__WORK ITEM__
Where the line containing "Catálogo (946, 78)" appears, end the copy there, keeping that line; start from the first line of the entries, copy exactly, and omit pictures.
**** DATA EXTRACT ****
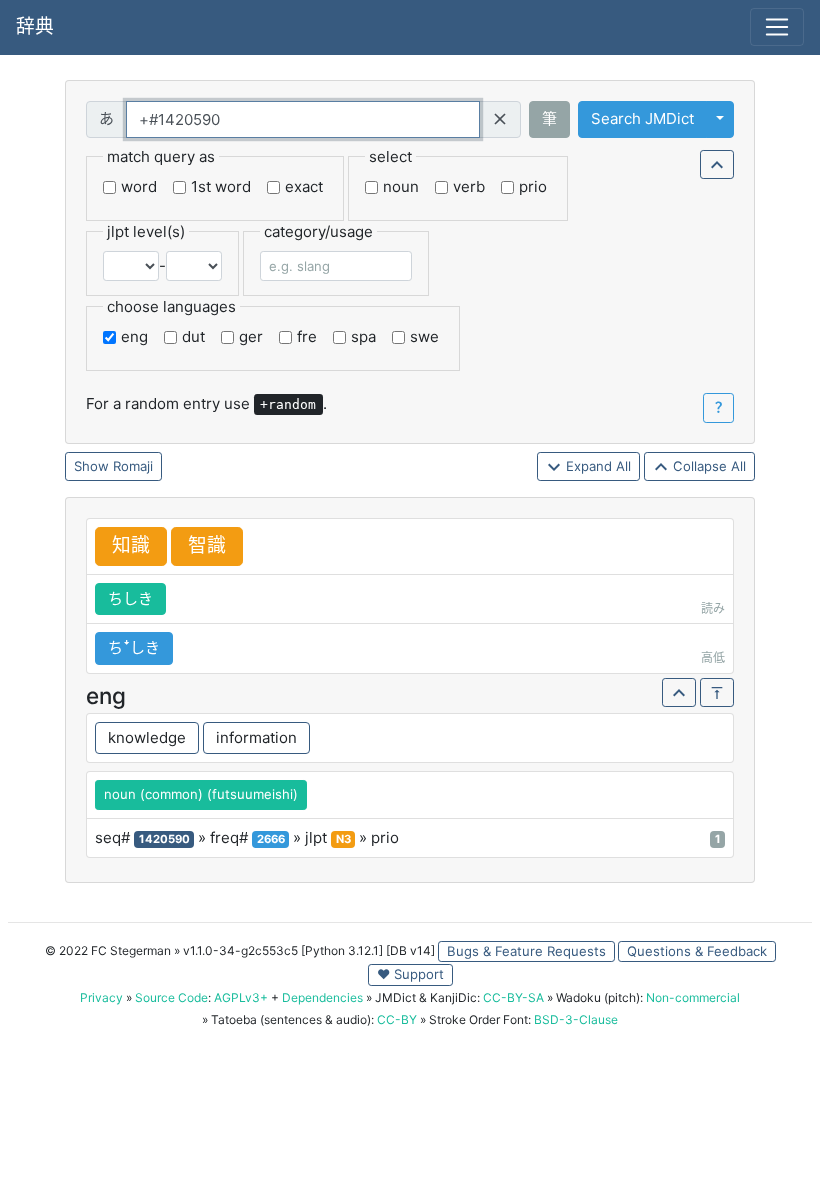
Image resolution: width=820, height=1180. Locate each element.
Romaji (133, 466)
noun (401, 186)
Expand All (596, 466)
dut (193, 336)
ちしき (130, 598)
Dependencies (322, 997)
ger (251, 336)
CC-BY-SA (513, 997)
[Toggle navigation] (777, 27)
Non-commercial (693, 997)
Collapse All (707, 466)
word (139, 186)
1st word (221, 186)
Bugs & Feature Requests (526, 951)
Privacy (101, 997)
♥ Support (410, 974)
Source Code (171, 997)
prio (533, 186)
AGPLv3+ (241, 997)
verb (469, 186)
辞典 (35, 26)
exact (304, 186)
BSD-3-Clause (576, 1019)
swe (424, 336)
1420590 (164, 839)
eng (134, 336)
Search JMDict (642, 118)
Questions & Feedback (697, 951)
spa (363, 336)
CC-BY (397, 1019)
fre (307, 336)
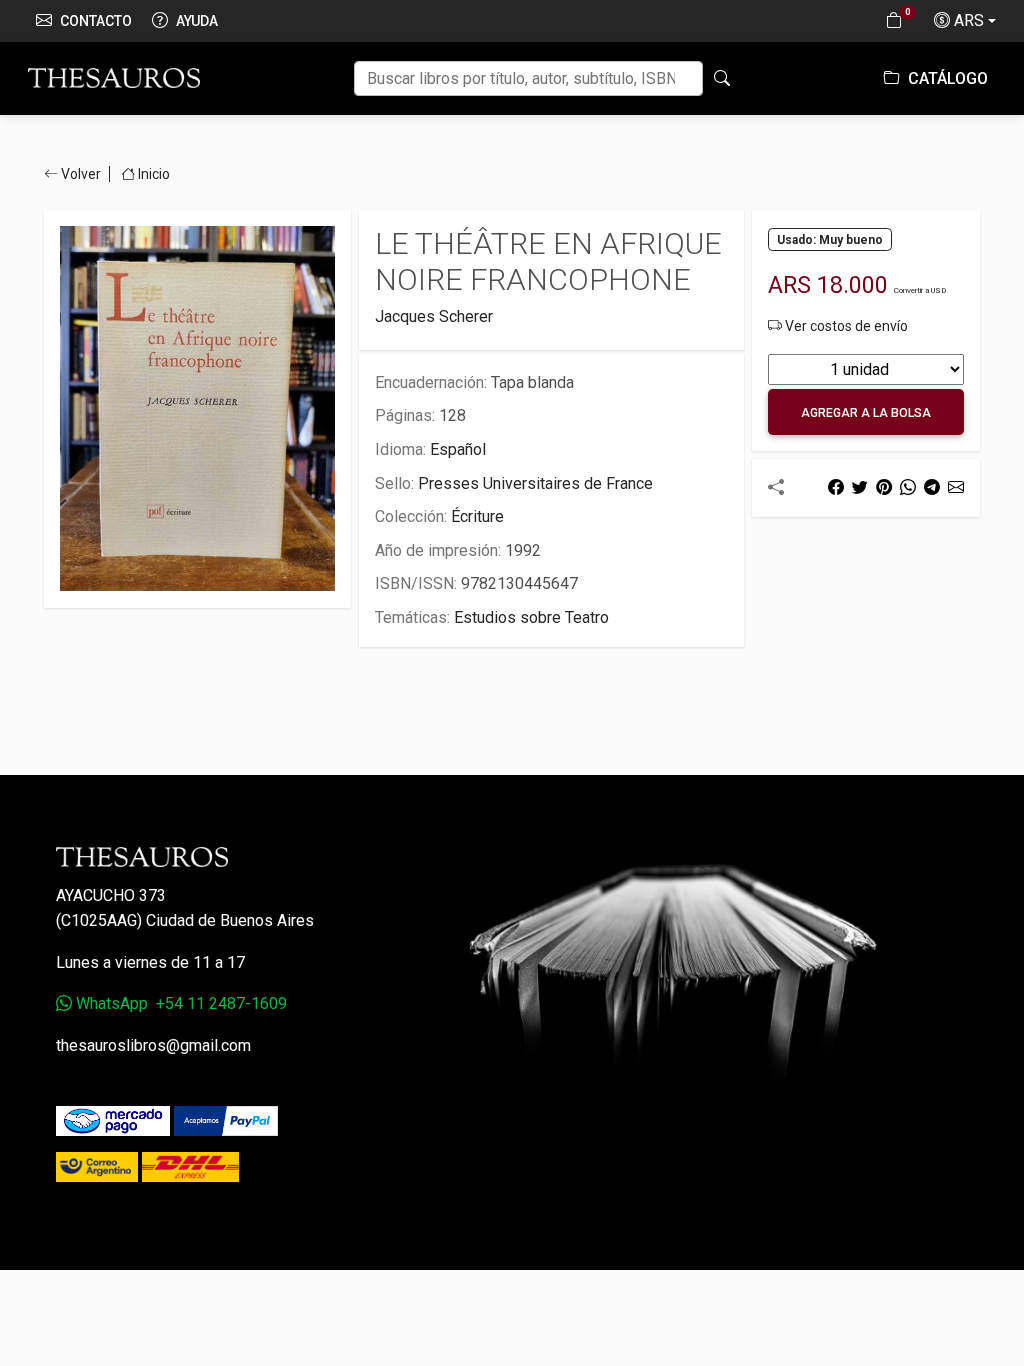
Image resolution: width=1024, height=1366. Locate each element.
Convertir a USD (920, 290)
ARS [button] (969, 20)
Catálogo (946, 78)
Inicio (152, 174)
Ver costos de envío (845, 326)
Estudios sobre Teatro (531, 617)
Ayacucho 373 (111, 895)
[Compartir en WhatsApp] (908, 487)
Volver (81, 174)
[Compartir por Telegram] (932, 487)
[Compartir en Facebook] (836, 487)
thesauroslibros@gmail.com (153, 1045)
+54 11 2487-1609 (221, 1003)
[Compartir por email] (956, 487)
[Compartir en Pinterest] (884, 487)
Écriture (477, 516)
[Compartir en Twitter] (860, 487)
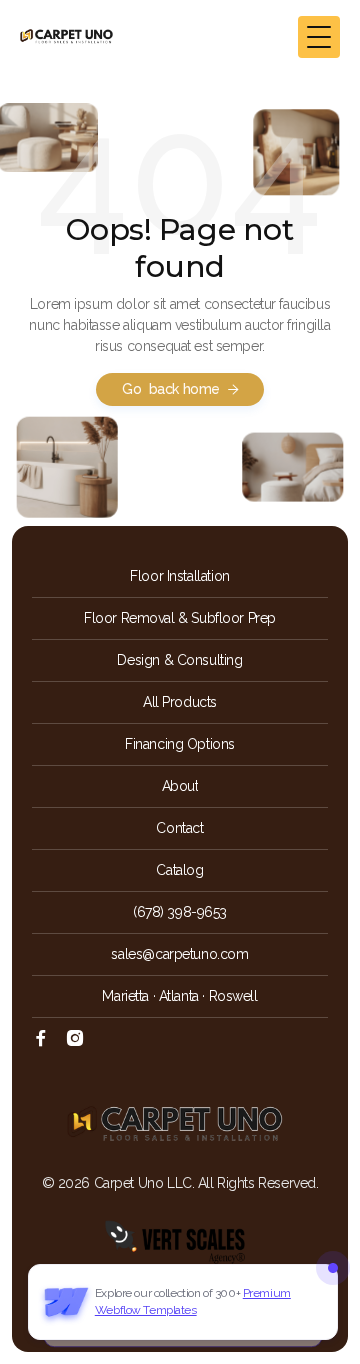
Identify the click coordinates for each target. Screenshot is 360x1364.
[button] (319, 37)
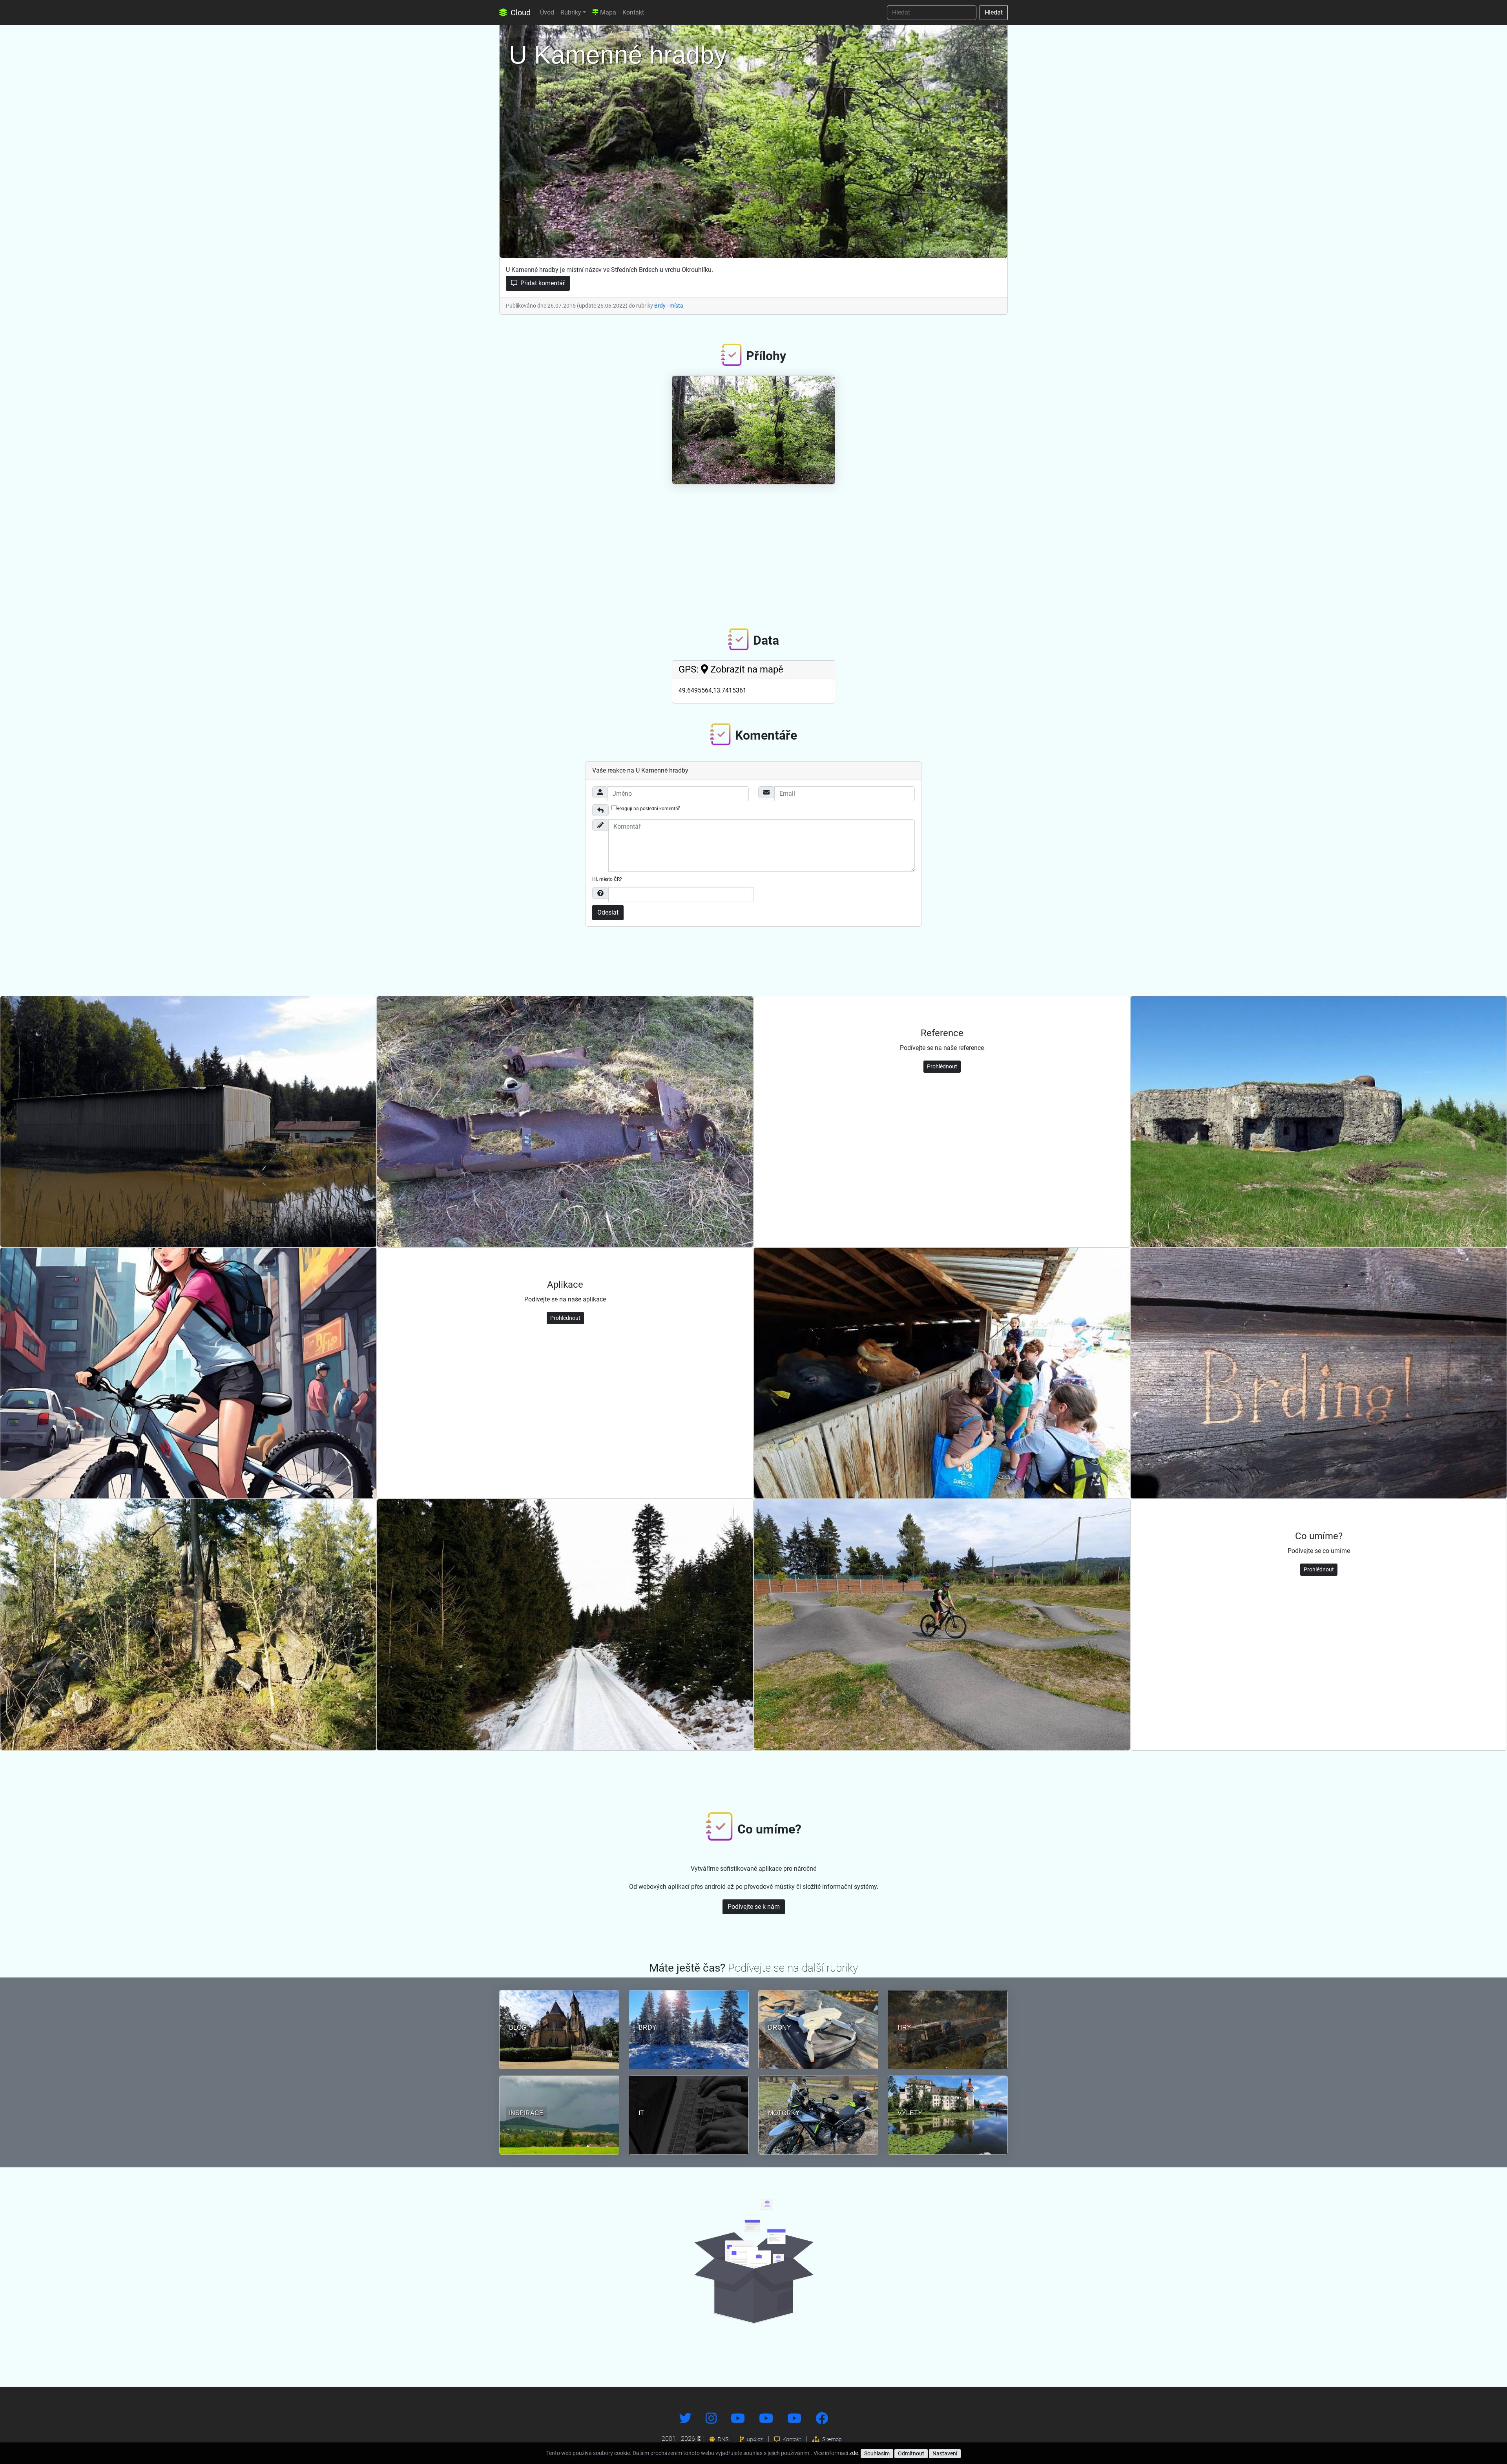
****
__RESULT OF THIS EXERCISE__
Image resolution: width=820, height=1180. Locate each element.
Romaji (133, 466)
noun (401, 186)
Expand All (596, 466)
dut (193, 336)
ちしき (130, 598)
Dependencies (322, 997)
ger (251, 336)
CC-BY-SA (513, 997)
[Toggle navigation] (777, 27)
Non-commercial (693, 997)
Collapse All (707, 466)
word (139, 186)
1st word (221, 186)
Bugs & Feature Requests (526, 951)
Privacy (101, 997)
♥ Support (410, 974)
Source Code (171, 997)
prio (533, 186)
AGPLv3+ (241, 997)
verb (469, 186)
辞典 (35, 26)
exact (304, 186)
BSD-3-Clause (576, 1019)
swe (424, 336)
1420590 (164, 839)
eng (134, 336)
Search JMDict (642, 118)
Questions & Feedback (697, 951)
spa (363, 336)
CC-BY (397, 1019)
fre (307, 336)
Image resolution: width=1024, height=1366. Locate each element.
Convertir a USD (920, 290)
ARS [button] (969, 20)
Catálogo (946, 78)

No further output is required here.